Es schüttet. Irgendwann hab ich kapituliert, mir Schuhe und Socken ausgezogen, die Hosen hochgekrempelt und bin barfuss durch die Stadt.
Und jetzt fehlt er mir, es tut weh. Ich kenn ihn überhaupt nicht, aber etwas an ihm finde ich so liebenswürdig, so herzerwärmend, dass er mir grade jetzt, in diesem scheußlichen Wetter besonders abgeht. Ich fühle mich ganz allein hier, mit meinen nassen Füßen. Ich würde eigentlich gerne heulen, das geht hier nur nicht. Es reicht, dass mich ein toller Mann auf einen Kaffee einlädt, meine Nummer bekommt – und ich bin nicht mehr dieselbe. Die Hoffnung, dass er sich meldet, habe ich mittlerweile aufgegeben. Trotzdem marschiere ich irgendwie halb durch die Gegend, fühle mich traurig, ungeliebt, nicht liebenswert. Ich kann nicht akzeptieren, dass er sich’s eben vielleicht anders überlegt hat. Dass ich ihm nicht so gefalle, wie er mir; das fällt unendlich schwer hinzunehmen. Etwas anderes bleibt mir aber kaum übrig, schließlich habe ich vergessen, um seine Nummer zu bitten (was ziemlich weise war, denke ich mir jetzt). Warten. Warten. Warten während ich versuche, zu vergessen. Oh, eine Königsdisziplin. Ich frage mich, ob ich mit 80 auch nur ein kleines Stück weiter sein werde, als heute. Es macht mich krank, unglücklich und müde; abstellen kann ich es trotzdem nicht. Und gerade jetzt ist ein Mann zur Tür hereingekommen, der dunkelblondes Haar und einen Flötenkoffer in der Hand trägt. Vor meinem inneren Auge rollen die Jalousien herunter. Grausam.

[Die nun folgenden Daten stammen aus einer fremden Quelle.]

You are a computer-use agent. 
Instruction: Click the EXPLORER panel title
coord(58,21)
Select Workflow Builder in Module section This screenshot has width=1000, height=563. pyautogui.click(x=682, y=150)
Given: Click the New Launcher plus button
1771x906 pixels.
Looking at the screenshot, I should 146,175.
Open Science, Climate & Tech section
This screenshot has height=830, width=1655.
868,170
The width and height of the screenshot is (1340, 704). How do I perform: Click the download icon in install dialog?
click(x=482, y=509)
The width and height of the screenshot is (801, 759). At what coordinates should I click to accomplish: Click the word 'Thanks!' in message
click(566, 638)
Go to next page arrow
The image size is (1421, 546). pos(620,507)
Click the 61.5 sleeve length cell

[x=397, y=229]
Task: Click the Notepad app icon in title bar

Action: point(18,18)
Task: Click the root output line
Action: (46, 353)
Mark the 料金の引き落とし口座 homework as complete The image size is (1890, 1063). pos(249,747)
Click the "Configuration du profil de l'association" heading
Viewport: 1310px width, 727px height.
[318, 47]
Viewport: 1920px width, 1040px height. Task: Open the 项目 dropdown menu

Ich wünsche mir, ganz zu werden. Es mehr so sehen zu können wie es ist. Warum komme ich mir so entwertet, bewertet vor, wenn sich einer nicht so für mich interessiert, wie ich’s mir wünschen würde? Was kann ich denn jetzt tun?
Tee trinken. Füße auf den Heizkörper legen. Jetzt.